Cheikh Dieng : «c’est un Président affaibli qui n’avait pas d’autre choix que de capituler»
 
 Selon le président de Feep Tawfekh et membre de la coalition Diomaye Président, le président Macky Sall n’avait autre choix que de suivre la décision du Conseil constitutionnel. «Il faut dire que Sonko emprisonné, et plus de 1500 prisonniers politiques dans ses geôles, le Président Macky Sall croyait avoir dompté son peuple et ne s’attendait pas à l’ampleur et la détermination de l’opposition et de la société civile pour faire face à sa tentative de coup d’Etat. Même certains de ses alliés les plus proches dans Bby et une frange de son parti Apr l’ont lâché. De plus, il s’est trouvé isolé au plan international avec une condamnation ferme et unanime de tous les Etats amis du Sénégal et des organisations internationales, avec des risques de sanctions contre lui et sa famille.

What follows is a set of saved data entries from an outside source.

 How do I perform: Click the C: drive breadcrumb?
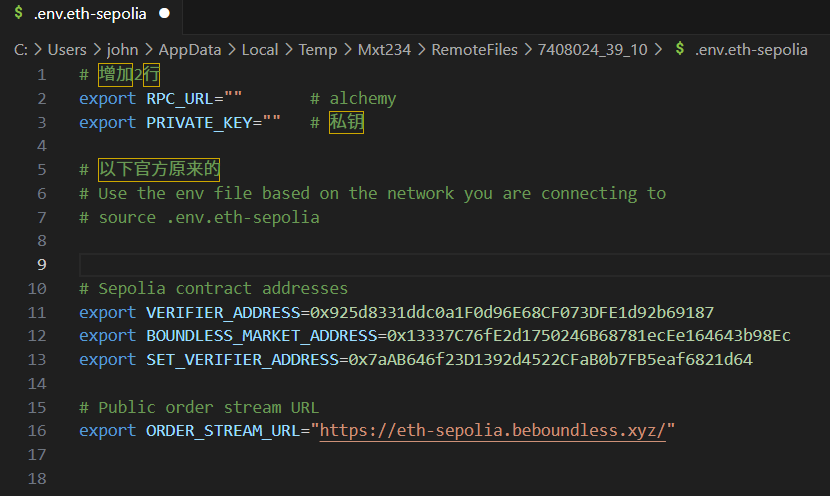(21, 50)

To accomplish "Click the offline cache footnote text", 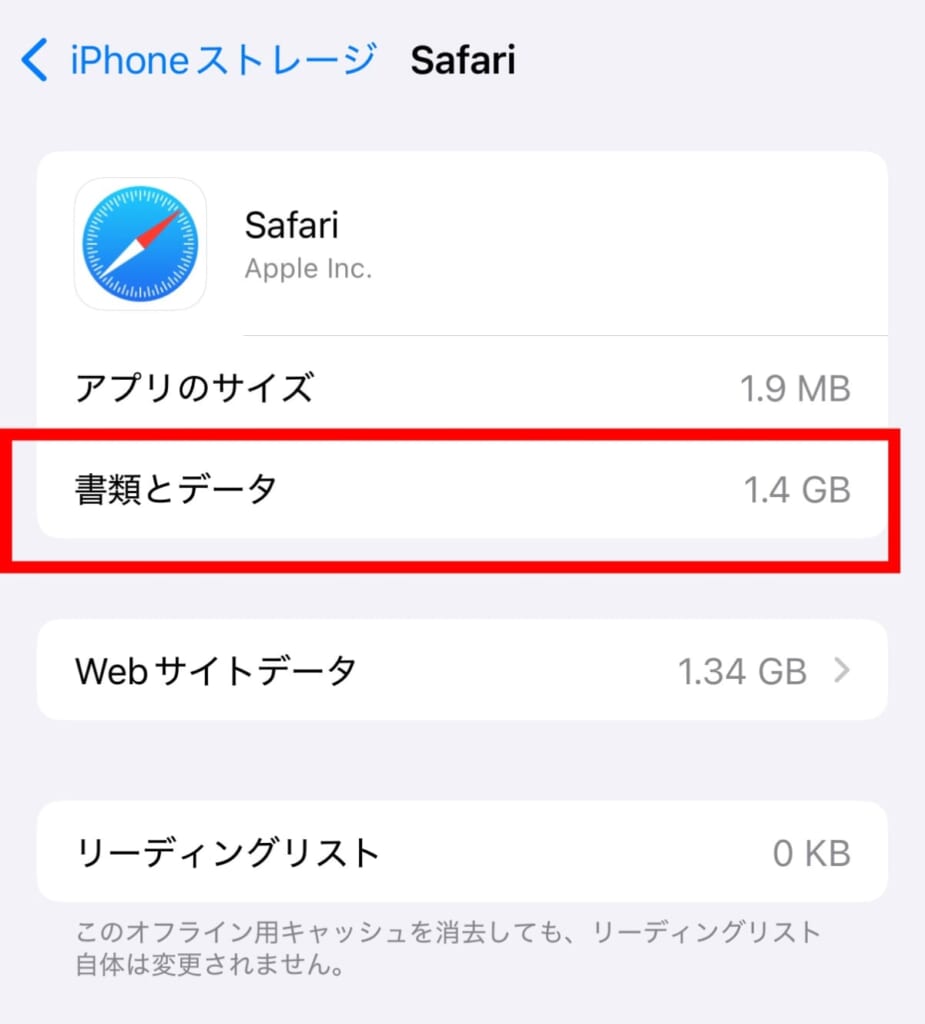I will (x=447, y=948).
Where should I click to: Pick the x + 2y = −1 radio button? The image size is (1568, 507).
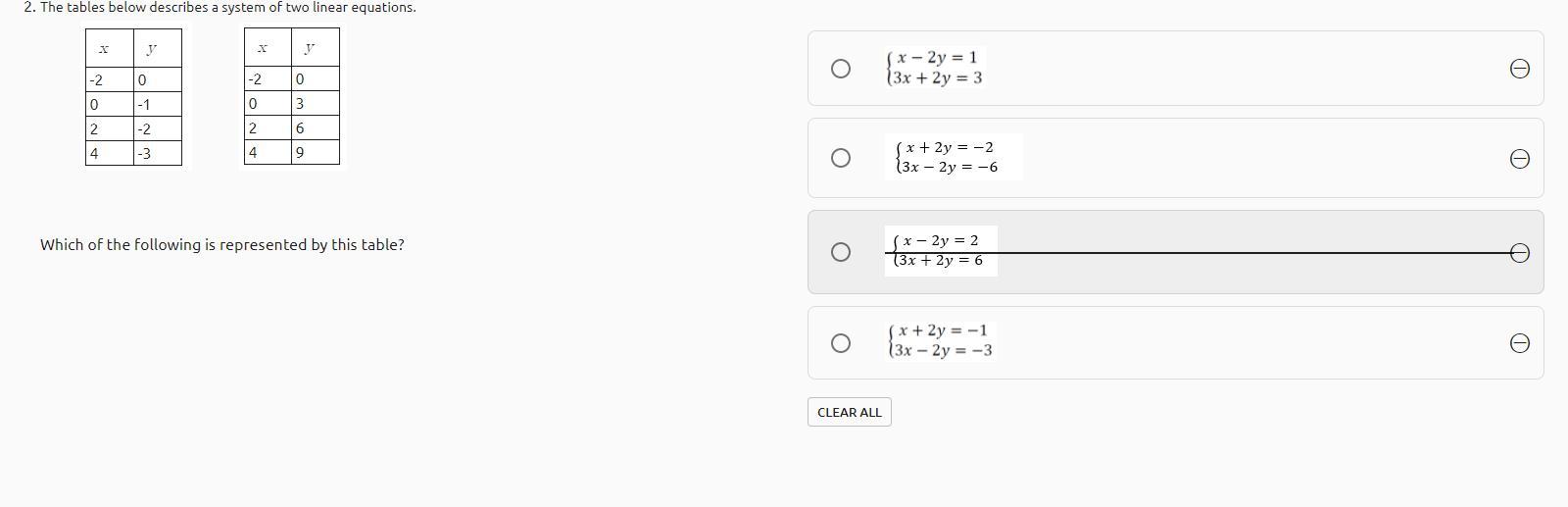(840, 343)

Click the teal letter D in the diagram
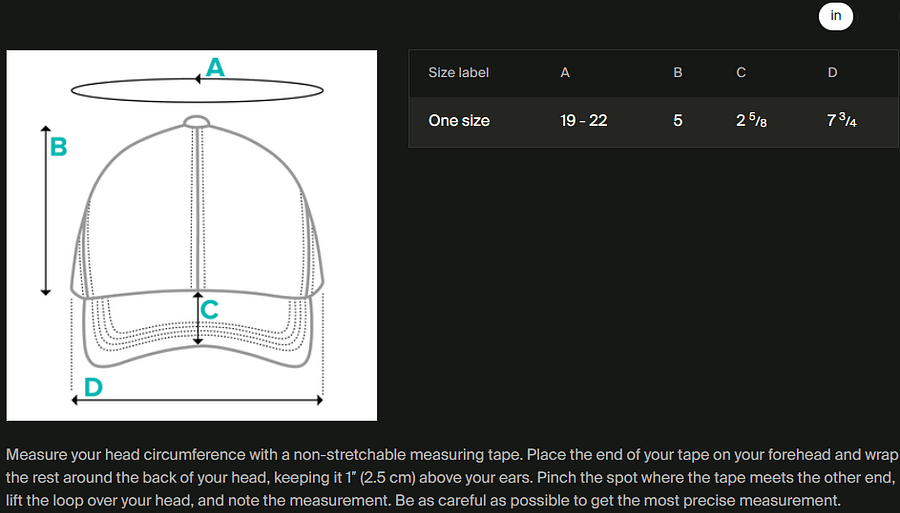[x=93, y=387]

C’est donc un Président affaibli qui n’avait pas d’autre choix que de capituler face à l’ampleur de l’adversité», fait- il savoir.
Toutefois, analysant tous les antécédents malheureux de torpillage de notre système électoral au fil des années et les récents évènements qui ont fini d’installer une crise profonde dans notre système démocratique, Dr Dieng se permet «d’attendre de voir des actes concrets de la part du président de la République pour lui accorder du crédit». Aussi, il appelle les acteurs politiques et la société civile à rester vigilants et mobilisés jusqu’à la tenue de l’élection «pour faire face à toutes les entourloupes prévisibles du régime prêt au suicide collectif pour préserver des prébendes indus».

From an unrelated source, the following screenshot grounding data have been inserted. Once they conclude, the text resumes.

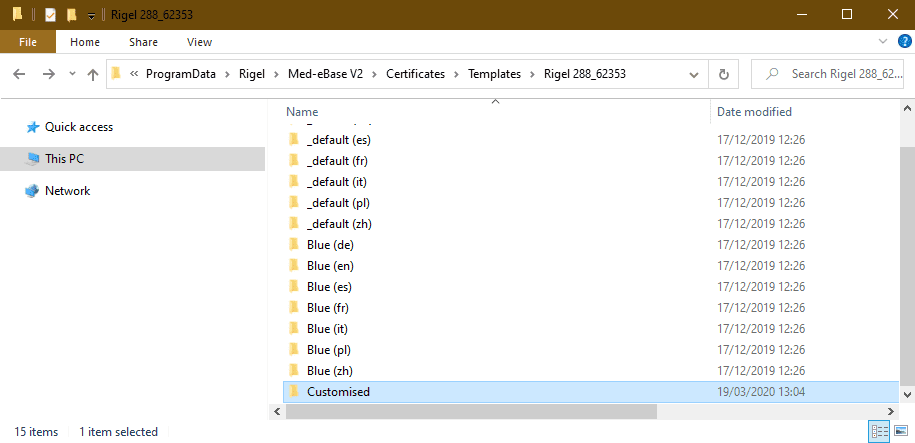Screen dimensions: 915x443
Task: Click Properties icon in quick access toolbar
Action: (x=50, y=15)
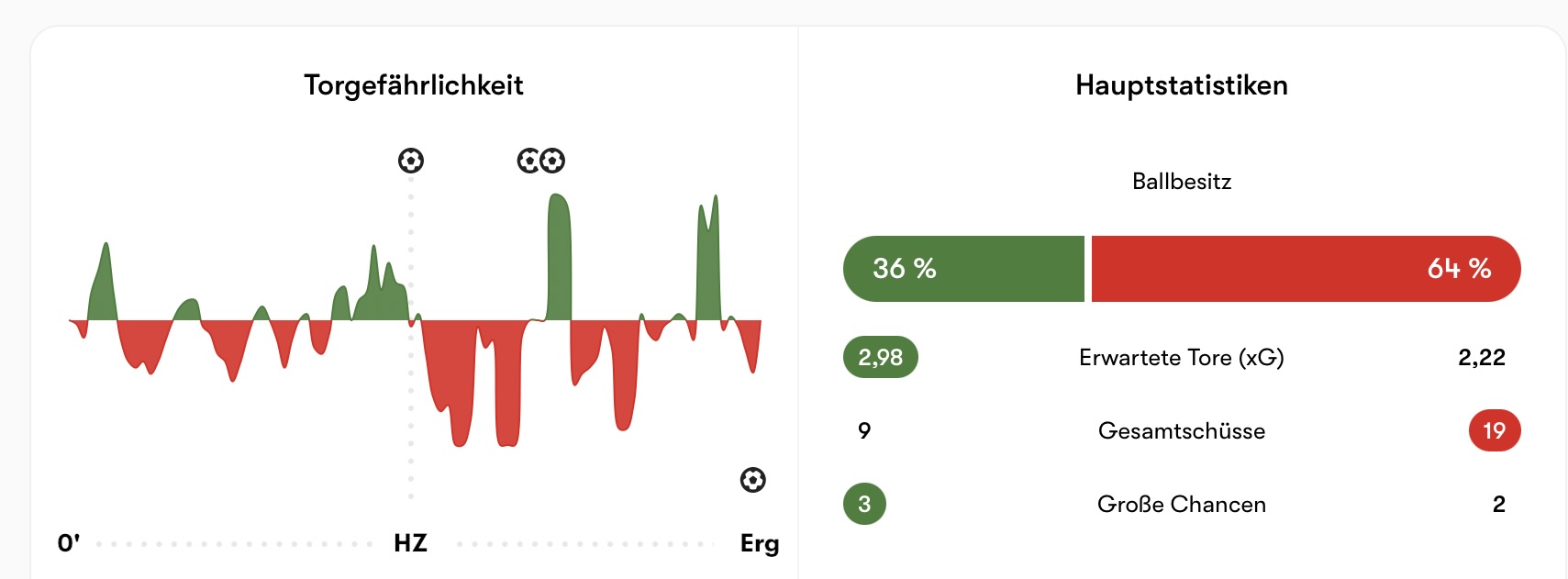This screenshot has height=579, width=1568.
Task: Click the Torgefährlichkeit heading
Action: tap(414, 85)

Quant à la tenue d’un dialogue avant l’élection, l’ancien maire de Djeddah Thiaroye Kao soutient que la décision du Conseil constitutionnel rend indispensable la tenue de consultations politiques. «Etant entendu qu’un processus électoral qui respecte toutes les dispositions de la Constitution et de la loi électorale dure au moins 48 jours en prenant en compte la durée de la campagne électorale et l’éventualité d’un second tour, or nous sommes exactement à 42 jours de la fin du mandat du Président, il y a donc des compromis qu’il faut trouver pour la réduction de la durée de la campagne électorale du 1er et du second tour et éventuellement des délais de recours contentieux». Pour lui, «la marge est très faible, car le premier tour ne peut être tenu au-delà du dimanche 10 mars prochain. Cette date est impérative, au risque que l’élection ne soit organisée par le président de l’Assemblée nationale. Ce qui se traduirait par une Haute Trahison du président de la République».

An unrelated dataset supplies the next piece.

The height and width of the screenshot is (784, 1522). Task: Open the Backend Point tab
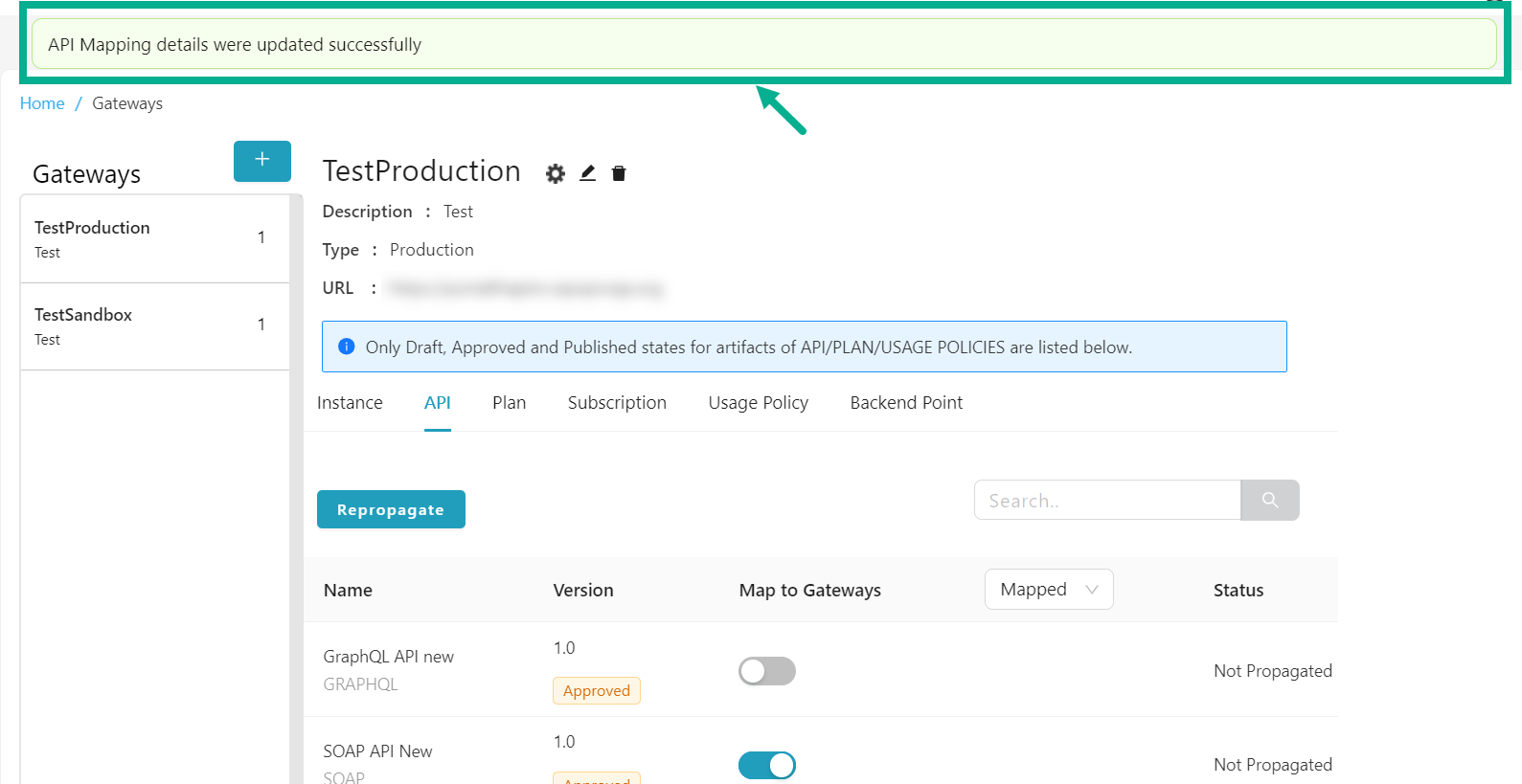pyautogui.click(x=906, y=403)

D’après Cheikh Dieng, un dialogue large, inclusif et multisectoriel est indispensable pour panser les nombreuses plaies laissées béantes par ce régime.
En ce qui concerne les libérations des détenus politiques, le président de Feep Tawfekh se réjouit que «des innocents injustement incarcérés par le pouvoir depuis de nombreux mois sans jugement, au mépris des lois et règlements de notre pays», soient enfin libérés. Selon Cheikh Dieng, ces prisonniers politiques s’appellent aussi «Ousmane Sonko et Diomaye Faye doivent également être libérés immédiatement. De toutes les façons, le Président Macky Sall est dos au mur : ou il libère les prisonniers politiques tout de suite ou le peuple les libérera par le bulletin de vote au plus tard le 2 avril prochain».